The latest report, Audit of Trauma Management in Scotland 2012, contains validated data for 5,045 patients who, through the likes of assaults, falls, car accidents and accidental injuries, were admitted for at least three days or who died as a direct consequence of trauma last year.
“Information was collected for the first time in 2011 as to whether alcohol had been associated with the trauma,” said the report. “Results show that the likelihood of the involvement of alcohol rises in line with the severity of trauma sustained. The fact that alcohol was associated with almost 40% of major trauma is an alarming statistic.”
A Scottish Government spokesperson said: “Trauma care in Scotland is of a very high standard and this report shows that there has been an improvement in overall survival of trauma patients since the last audit period in 2002.
“However the report also shows the increasing involvement of alcohol in severe traumas, with alcohol associated with almost 40 per cent of incidents.
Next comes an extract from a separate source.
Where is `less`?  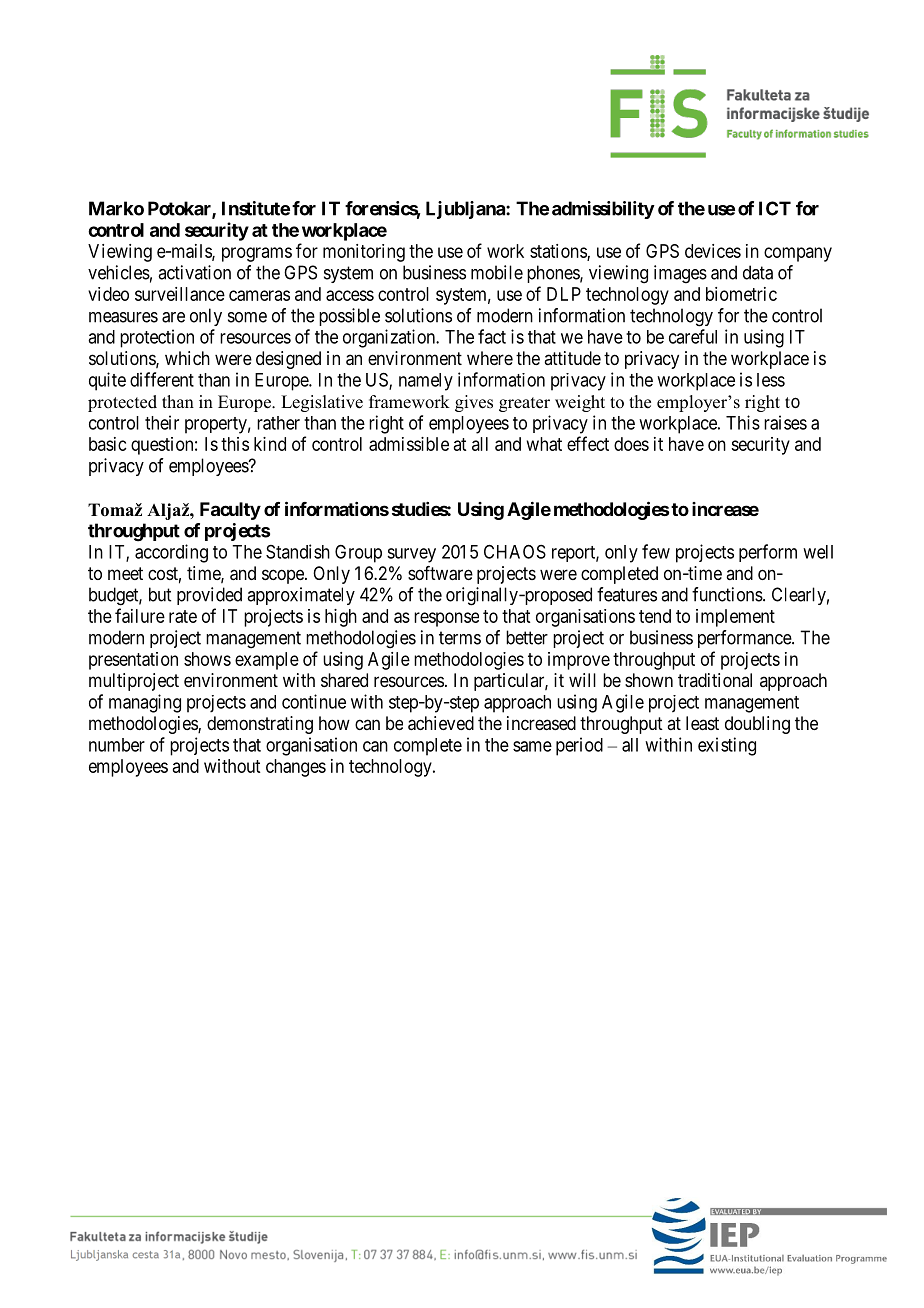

This is far too high but the latest in a long line of statistics that show why we are so committed to tackling Scotland’s poor relationship with alcohol.
“That is why we have introduced the Minimum Unit Price, alongside this our alcohol framework outlines over 40 measures to reduce alcohol related harm by helping prevent problems in the first place and by improving support and treatment for those who are already experiencing problems.”
Scottish Conservative health spokesman and Deputy Leader, Jackson Carlaw, labelled the figure “astonishing” and added: “The strong representations of A&E consultants and nursing staff were a key factor leading to Scottish Conservative support for alcohol minimum pricing, the principal benefit of which is expected to be a drop in acute admissions as a result of excessive alcohol consumption.
“However, these figures confirm the urgent need to look beyond alcohol minimum pricing – we have to accept that we have barely scratched the surface of the challenge faced.
“The cost of this to our NHS is huge, and given that it should be avoidable and that many other health challenges require to be faced, it is a cost we can no longer afford.”
STAG was established in 1991 to audit the management of seriously injured patients in Scotland. The last audit into trauma care coordinated by STAG concluded in 2002 after 11 years.